Charity Watch 2013: You want to give, but are they honest?

Charity Watch 2013: You want to give, but are they honest?

You get a lot of charities asking you for money this time of year. You want to give, but you also want to know the charities are being honest.

The KATU Problem Solvers investigated and found about 30 charities that are not telling the truth about their pasts.

Charities have to fill out a form to register in the state of Oregon each year. On that form, they are supposed to tell the state if they have ever been in trouble at a certain level and signed a disciplinary agreement in another state at any point in the past.

But not every charity does.

One of the charities that is not revealing its past is National Relief Charities, which is based in Texas but at one time had an office in Beaverton. The charity says on its website that it is dedicated to helping Native Americans live better lives.

But records show National Relief Charities has a number of disciplinary agreements and penalties in other states over the past six years, totaling more than $6,000.

The charity also paid more than $300,000 to the state of Pennsylvania in the 1990s to settle a complaint where the Pennsylvania attorney general's office said one of the charity's programs, American Indian Relief Council, was misleading donors.

KATU called National Relief Charities headquarters in Texas and spoke with President Robbi Dietrich. She said the omission was not deliberate dishonesty, but instead, an honest mistake. Dietrich said the charity contracts with a law firm to fill out registration forms in other states, and the law firm did not answer the question correctly. Dietrich said the charity is fixing the problem now.

Here are some of the other charities not declaring their history to Oregon, according to charity registration records from the Oregon attorney general's office and a database of disciplinary records compiled by The Center for Investigative Reporting and the Tampa Bay Times:

---Christian Action Network, with more than $1,000 in unreported disciplinary actions
---Childhelp, with more than $7,000
---Capitolwatch, with more than $8,000
---The Armed Forces Foundation, with more than $9,000
---National Multiple Sclerosis Society, with more than $20,000
KATU contacted all 30 charities with reporting errors. Many responded to KATU's request for information, though only one of the charities listed above contacted KATU back. 

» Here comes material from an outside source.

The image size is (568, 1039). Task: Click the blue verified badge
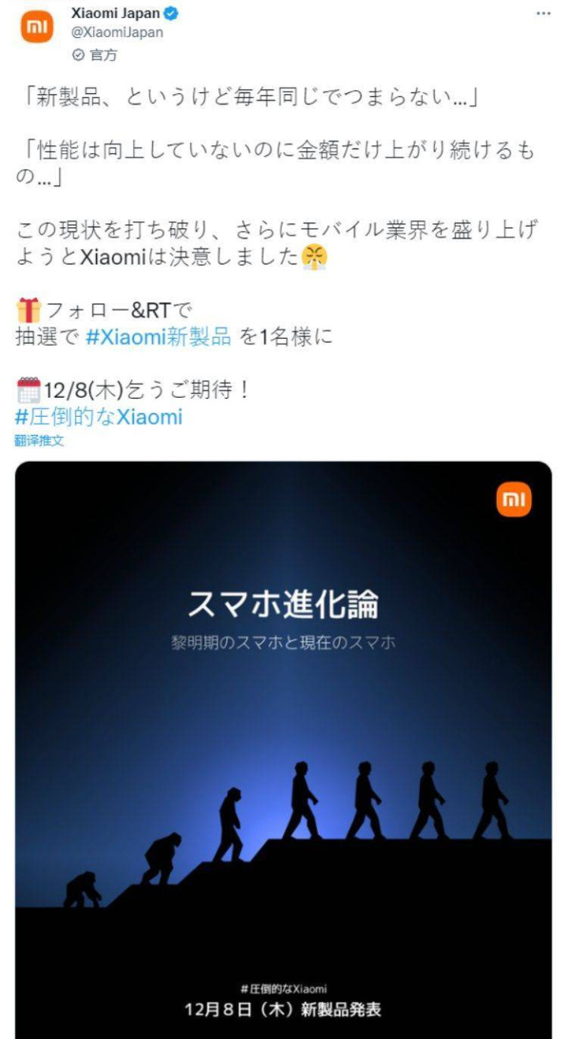pyautogui.click(x=170, y=13)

A representative from Childhelp said that they were not aware of the error in reporting, and have now contacted the state to correct the information. The charity representative said they investigated the error and believe that there was a change in their staffing, and the new staff may not have been aware of the requirements for Oregon.

Many of the charities we contacted said it was an oversight, a mistake by staff or by the law firm filling out the forms. Other charities said they did not think they needed to report their disciplinary history because they did not believe their disciplinary agreements rose to the level required for reporting in Oregon.

Oregon's charities division, however, said charities still have to report actions involving disciplinary agreements and orders in other states, even if the charities do not think the actions are serious.

"They very well could be right," said Michael Kron, with Oregon's attorney general's office. "But we would like to be the ones to make that decision. It's really not up to the charities to make that call."

Kron said the state asks for disciplinary history information so they can follow up on the data if necessary. One reason to follow up might be if they see evidence that a charity might be misleading Oregonians. He said it is a simple requirement that charities must fulfill by law.

"If you're not being forthcoming with this information, the charities are doing themselves a disservice, as well as the people of the state," said Kron.

Many of the charities that responded to KATU said they have contacted the state and are now filing the correct information.

Here is a link to the database, compiled by The Center for Investigative Reporting and the Tampa Bay Times, that allows you to search for disciplinary history on charities.

Though the website is titled "America's Worst Charities," that does not mean that charities with disciplinary actions in the database are bad charities. As the website says, "Most of the actions in this database involve charities that are not among the worst in America. Many of the actions are related to registration issues, including late registrations."